Gary Hoey
Titel: Neon Highway Blues
VÖ: 15. März 2019
Der Amerikaner Gary Hoey haut uns auf seinem neuen Album „Neon Highway Blues“ wieder einmal eine fette Portion Heavy Bluesrock um die Ohren. Gary Hoey kommt ursprünglich aus dem Hardrockbereich und so ist seine Version des Blues einen Gary Moore oder Pat Travers nicht unähnlich. Seine Gitarrensolis sind geschmackvoll und mit jeder Menge Virtuosität versehen, auch sein Gesang kommt schön kräftig und rau rüber.
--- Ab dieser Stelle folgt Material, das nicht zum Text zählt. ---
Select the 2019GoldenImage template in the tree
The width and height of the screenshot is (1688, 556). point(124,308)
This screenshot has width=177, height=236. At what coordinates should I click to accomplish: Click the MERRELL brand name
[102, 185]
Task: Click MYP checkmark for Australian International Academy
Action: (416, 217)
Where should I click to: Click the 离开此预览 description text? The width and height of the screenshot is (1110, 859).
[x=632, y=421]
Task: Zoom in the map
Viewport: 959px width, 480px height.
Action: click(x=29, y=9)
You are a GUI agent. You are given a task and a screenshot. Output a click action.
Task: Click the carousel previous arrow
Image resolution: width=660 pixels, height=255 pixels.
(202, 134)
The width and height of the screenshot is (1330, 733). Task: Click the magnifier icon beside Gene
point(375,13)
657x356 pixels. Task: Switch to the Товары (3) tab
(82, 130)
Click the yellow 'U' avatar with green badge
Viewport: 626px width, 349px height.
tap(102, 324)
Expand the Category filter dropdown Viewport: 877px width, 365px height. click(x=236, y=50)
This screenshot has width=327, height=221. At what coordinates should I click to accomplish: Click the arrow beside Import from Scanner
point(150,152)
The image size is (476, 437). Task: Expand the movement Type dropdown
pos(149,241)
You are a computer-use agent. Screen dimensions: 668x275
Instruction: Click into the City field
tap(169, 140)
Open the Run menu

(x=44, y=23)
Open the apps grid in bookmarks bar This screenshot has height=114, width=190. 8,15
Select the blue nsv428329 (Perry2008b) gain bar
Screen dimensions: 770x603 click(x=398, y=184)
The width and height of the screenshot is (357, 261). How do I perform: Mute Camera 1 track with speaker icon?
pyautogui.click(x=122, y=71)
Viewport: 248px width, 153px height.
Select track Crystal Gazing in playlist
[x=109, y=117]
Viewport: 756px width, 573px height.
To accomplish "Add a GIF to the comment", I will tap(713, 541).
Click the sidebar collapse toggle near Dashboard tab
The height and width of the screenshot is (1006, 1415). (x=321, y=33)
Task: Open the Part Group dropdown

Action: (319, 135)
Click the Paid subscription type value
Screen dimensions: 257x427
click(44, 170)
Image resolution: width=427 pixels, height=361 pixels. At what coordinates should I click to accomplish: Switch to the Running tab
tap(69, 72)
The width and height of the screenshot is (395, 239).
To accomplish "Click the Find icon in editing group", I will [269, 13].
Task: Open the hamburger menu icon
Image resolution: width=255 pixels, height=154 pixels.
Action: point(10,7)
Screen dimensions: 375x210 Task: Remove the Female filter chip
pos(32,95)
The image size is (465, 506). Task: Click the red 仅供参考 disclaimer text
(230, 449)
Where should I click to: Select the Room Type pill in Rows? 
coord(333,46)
Auf der neuen CD konnte er zudem für vier Songs Gastmusiker für sich gewinnen. Auf dem Opener „Under the Rug“ ergänzt sich Gary Hoey wunderbar mit Eric Gales und der songbesticht durch eine coole Hookline und prima Gitarrenarbeit.Bei „Mercy or Love“ ist Josh Smith dabei, Ian Hoey verfeinert den Blueser „Don`t come Crying“ und Label Kollege Lance Lopez drückt bei „Dammed if i do“ mit fetten Les Paul Sound richtig ab. Das hat alles Hand und Fuß. Wer auf Joe Bonamassa oder Walter Trout steht wird sich bestimmt auch mit Gary Hoey anfreunden können. Für „Neon Highway Blues“ gibt es gute 7,5 Punkte. Bluesrock Fans sollten das Album mal checken.